Big vial worries?

I usually preload my syringes and store them in a 3D-printed case in my garage fridge (it only has drinks and gets cleaned regularly, so less mold risk). I sanitize the case before refilling.

For injection, I get my stuff, wash my hands, double-sanitize my skin, then inject, making sure the needle touches nothing but clean skin. I let the alcohol dry and inject right after showering with antibacterial soap.

It's extreme, I know. More than most need. But I've worked in research and medicine. I've seen gangrene and cellulitis. No thanks. Once you learn sterile procedures, it sticks with you; it feels wrong to do it any other way.
 
Me too! I graduated CST but quickly learned you need a license to be respected in medicine.
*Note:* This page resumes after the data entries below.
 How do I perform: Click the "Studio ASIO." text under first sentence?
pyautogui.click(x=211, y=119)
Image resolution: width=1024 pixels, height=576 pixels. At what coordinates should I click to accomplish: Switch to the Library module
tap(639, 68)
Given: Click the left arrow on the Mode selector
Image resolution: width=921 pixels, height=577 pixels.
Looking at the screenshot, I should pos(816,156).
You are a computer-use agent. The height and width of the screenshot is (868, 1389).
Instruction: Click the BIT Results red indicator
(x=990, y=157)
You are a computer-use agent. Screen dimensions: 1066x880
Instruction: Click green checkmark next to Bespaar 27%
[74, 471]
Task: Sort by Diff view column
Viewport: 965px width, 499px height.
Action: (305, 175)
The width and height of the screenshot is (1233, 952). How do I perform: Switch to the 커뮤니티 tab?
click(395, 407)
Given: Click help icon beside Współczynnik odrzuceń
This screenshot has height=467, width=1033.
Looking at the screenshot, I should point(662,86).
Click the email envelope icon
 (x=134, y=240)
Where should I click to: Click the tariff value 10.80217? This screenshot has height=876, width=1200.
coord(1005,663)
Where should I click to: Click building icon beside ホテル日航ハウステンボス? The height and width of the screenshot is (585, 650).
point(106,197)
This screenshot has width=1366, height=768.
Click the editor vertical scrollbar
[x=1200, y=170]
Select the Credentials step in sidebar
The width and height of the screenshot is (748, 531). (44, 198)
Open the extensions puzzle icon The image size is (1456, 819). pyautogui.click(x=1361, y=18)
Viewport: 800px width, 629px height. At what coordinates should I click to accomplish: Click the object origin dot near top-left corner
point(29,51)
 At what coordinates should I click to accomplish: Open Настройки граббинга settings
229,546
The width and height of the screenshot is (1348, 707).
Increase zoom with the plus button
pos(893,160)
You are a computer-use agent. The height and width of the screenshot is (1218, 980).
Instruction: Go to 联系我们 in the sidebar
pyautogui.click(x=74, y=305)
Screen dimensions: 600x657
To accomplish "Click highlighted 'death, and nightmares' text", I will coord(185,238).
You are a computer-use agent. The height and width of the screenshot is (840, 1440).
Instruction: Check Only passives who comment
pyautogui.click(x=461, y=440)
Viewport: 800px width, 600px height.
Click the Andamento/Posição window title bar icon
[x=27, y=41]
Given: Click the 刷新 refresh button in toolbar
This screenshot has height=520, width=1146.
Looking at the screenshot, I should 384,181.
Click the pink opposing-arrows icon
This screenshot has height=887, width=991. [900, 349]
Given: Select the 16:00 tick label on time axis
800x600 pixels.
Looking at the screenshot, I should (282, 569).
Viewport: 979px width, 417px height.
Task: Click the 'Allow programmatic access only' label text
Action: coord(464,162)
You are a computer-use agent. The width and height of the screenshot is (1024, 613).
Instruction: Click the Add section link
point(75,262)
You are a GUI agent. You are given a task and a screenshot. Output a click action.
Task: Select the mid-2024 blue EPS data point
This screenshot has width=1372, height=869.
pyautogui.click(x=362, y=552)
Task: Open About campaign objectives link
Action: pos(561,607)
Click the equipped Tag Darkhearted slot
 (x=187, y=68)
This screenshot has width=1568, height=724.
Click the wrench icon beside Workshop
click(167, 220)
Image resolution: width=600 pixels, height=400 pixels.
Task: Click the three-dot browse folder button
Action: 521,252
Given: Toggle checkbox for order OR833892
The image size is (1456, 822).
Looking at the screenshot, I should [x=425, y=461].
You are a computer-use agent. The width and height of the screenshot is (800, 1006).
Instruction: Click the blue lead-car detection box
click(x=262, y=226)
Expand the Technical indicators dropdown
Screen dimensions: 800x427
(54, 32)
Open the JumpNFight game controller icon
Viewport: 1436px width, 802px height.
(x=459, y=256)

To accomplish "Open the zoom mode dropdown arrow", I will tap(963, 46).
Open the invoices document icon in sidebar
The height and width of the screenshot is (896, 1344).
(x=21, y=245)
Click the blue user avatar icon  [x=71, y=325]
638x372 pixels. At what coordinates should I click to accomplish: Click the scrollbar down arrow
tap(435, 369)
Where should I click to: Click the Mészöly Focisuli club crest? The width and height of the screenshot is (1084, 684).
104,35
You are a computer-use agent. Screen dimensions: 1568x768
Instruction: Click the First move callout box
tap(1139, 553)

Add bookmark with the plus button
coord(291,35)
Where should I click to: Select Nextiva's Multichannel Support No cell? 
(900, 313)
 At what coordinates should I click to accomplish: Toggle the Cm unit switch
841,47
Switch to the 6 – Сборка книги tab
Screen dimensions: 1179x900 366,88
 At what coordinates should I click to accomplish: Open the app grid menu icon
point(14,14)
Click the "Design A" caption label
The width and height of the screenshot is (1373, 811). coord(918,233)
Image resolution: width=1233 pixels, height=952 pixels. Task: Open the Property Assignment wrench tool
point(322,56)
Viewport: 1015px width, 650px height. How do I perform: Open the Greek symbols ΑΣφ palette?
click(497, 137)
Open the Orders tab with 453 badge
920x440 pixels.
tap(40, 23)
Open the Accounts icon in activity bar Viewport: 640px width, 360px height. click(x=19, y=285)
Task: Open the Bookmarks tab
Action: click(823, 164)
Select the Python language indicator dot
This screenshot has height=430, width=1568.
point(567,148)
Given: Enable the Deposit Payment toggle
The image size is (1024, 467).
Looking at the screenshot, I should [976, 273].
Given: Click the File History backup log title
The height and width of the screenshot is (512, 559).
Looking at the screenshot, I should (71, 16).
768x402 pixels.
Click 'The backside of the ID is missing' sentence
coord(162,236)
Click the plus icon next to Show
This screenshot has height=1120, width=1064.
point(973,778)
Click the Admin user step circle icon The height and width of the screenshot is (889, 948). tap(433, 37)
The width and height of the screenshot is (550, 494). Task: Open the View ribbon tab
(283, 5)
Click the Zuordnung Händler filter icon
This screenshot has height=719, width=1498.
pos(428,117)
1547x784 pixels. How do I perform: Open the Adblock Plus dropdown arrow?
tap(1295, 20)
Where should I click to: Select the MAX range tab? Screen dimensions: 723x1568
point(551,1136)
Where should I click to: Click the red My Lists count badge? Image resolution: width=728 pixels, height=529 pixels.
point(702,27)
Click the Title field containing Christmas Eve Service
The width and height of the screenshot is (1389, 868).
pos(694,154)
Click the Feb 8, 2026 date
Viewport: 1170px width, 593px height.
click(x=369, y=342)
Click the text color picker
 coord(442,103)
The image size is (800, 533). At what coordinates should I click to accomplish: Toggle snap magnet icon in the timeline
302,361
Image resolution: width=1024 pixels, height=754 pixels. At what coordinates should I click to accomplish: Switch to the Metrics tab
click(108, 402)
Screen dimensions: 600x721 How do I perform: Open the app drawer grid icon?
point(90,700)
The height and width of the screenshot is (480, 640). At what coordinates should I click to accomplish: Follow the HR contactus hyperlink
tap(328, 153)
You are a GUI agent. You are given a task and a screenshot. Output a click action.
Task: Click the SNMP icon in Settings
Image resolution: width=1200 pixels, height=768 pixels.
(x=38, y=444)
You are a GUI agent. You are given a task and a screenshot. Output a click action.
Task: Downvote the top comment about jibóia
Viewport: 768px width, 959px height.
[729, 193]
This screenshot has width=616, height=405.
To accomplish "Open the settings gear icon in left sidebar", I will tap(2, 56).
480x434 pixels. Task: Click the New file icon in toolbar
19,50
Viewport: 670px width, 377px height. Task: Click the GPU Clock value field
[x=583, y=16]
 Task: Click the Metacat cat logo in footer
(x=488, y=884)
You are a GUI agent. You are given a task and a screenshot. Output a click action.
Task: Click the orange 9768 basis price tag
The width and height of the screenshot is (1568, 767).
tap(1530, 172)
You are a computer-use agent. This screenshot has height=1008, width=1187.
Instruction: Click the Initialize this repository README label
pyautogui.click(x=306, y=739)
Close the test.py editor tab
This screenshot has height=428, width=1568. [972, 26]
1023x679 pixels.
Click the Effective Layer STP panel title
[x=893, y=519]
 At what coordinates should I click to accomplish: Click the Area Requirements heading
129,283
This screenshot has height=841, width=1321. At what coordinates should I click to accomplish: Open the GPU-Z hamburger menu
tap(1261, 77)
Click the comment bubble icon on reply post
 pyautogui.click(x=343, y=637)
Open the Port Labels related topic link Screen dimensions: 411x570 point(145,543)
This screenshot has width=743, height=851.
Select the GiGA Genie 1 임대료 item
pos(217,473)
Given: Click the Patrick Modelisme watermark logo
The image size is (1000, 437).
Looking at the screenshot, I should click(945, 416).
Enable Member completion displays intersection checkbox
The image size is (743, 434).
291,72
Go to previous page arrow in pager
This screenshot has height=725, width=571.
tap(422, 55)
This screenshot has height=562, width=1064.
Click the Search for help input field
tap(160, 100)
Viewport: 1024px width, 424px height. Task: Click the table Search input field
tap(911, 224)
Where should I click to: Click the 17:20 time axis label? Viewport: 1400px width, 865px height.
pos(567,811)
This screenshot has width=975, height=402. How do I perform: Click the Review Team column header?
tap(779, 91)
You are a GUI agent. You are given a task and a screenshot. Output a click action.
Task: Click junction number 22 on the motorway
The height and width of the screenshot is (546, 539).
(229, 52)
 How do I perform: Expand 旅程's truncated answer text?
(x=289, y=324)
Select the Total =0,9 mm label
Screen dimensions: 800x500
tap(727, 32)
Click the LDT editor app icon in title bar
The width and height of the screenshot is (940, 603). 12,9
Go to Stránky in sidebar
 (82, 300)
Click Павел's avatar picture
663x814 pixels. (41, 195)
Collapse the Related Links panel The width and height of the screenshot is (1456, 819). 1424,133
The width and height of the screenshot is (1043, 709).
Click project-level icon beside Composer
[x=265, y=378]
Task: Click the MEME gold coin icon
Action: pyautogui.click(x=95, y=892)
So, five months later, I was doing the LPN thing.
 
I've seen people saying they stay on super low doses for the long haul. One person was on 0.5 for a year, then dropped down to 0.25! They said it's slower weight loss, but feels more sustainable. Makes sense to me.
 
Do 0.125 dose, half the sema starting amount. Usually 2 ml bac in 5mg vials since small amounts are hard to measure. In ten mg I'd use three or four ml. Three gets just under 4 units. Four gives you 5 units, way easier to track. Sounds like you nailed ten times what you wanted. Gatorade and hard candy will help until it passes. Maybe confused tirz dosing with sema.
 
Vial potency can fade over time. After a few months, you might only get 95% of the intended dose. If you're injecting 3.5mg at month three, it might work more like 3.33mg. Bacterial contamination is rare but you'd spot infection pretty fast. Keep using it unless something feels off.
 
Haven't been out of the 200s in over 10 years. 30 lbs down since December on Mounjaro for diabetes, and the weight loss is a huge bonus. Eating healthier, moving more, losing steady. In remission now, blood work is normal. This med really changed my life, confidence is back.
 
Sterility risk tracks with draw technique, not vial size - the concern is the same whether you're pulling from 10mg or 50mg. Consistent aseptic practice on each draw is what matters.
 
switched from sema to tirz b/c i was losing way too slow. dropping from 320 to 259 so far. sometimes you don't see it till you look at pics side-by-side. don't be hard on yourself if progress feels invisible—it's still happening.
 
Vial coring is a real concern on repeated draws - the rubber stopper can fragment if the needle angle or gauge is wrong. 23-gauge or finer at a slight entry angle is the standard for reducing fragment risk.
 
Fridge is the standard after puncture. Room temp works if fridge has extreme swings but most people stay with refrigerated. The bac water preservative handles repeated puncture - the question is degradation rate, not sterility.
 
Big vials make sense once dose is stable and storage is handled correctly. 50mg at 2.5mg weekly covers 20 weeks. The per-unit cost drops at scale but you need to be confident in the source before committing to that much.
 
Total mg on the label is the peptide amount. BAC water controls concentration. A bigger vial at low dose just means more supply, same per-dose math.
 
Inverted vial before pulling eliminates most pressure issues. The buildup usually comes from injecting air in first - skipping that fixes it.